Mike mentioned that he is going to COSTCO n donating burgers and buns for the “grillin” session taking place upon our arrival back to the pad. Ill pick up condom-ints. Vanessa is making jello shots for the limo. BIG THANKS TO BOTH OF YOU! I don’t foresee people needing 2 bring much alcohol for the event, as some will be in limo and at the bars, but u are welcome to pick something up if you would like for the pre-party and BBQ after.
“Committee Members” are placing iron on numbers on the back of each shirt for our multiple SOUND-OFF/POUND-OFFS*. Some have requested a certain “favorite” number (option from 1-18) be placed on their shirt.

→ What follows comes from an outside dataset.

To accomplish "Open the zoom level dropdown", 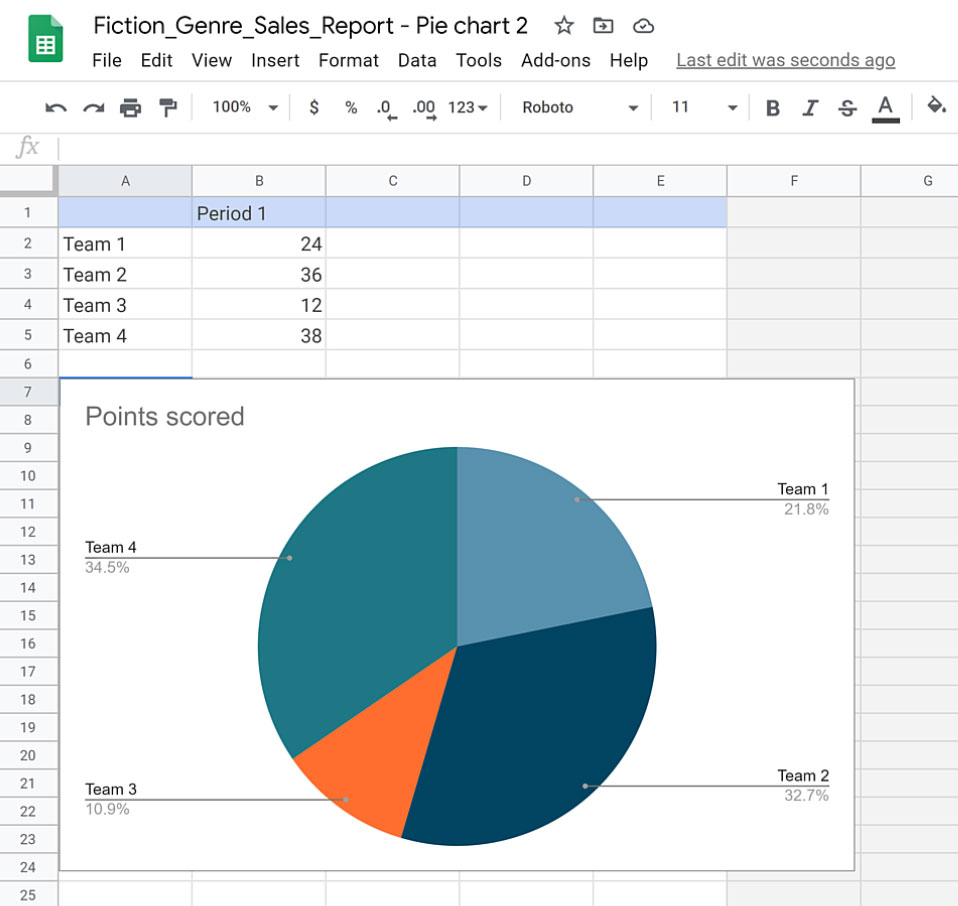I will [x=241, y=107].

If you find yourself too busy and important, as some of u must have been too busy to reply to any of my emails I’ve sent, blow me and skip the reach around to the next paragraph. Those who are bored at work or unemployed reading this or anyone laying on their patio sun bathing while they are writing this, email me your fav # u want. Hmmmm… I choose # 11.
* POUND OFF: action verb, UCSB greek origin, when immediate intense consumption of alcohol is used to solve a discrepancy.
Lastly, fashionably late to this event means u are actually fashionably gay, wasting away our time, money and alcohol consumption. I will be home from bloodys and breakfast at The Place in CdM by 11:30am and will continue preparing my liver with whoever wants to come early, as some are coming in from out of area/state. All are welcome for breakfast. Otherwise, see you at 12:30!!
Just remember Focker, YOU + LATE = GAY.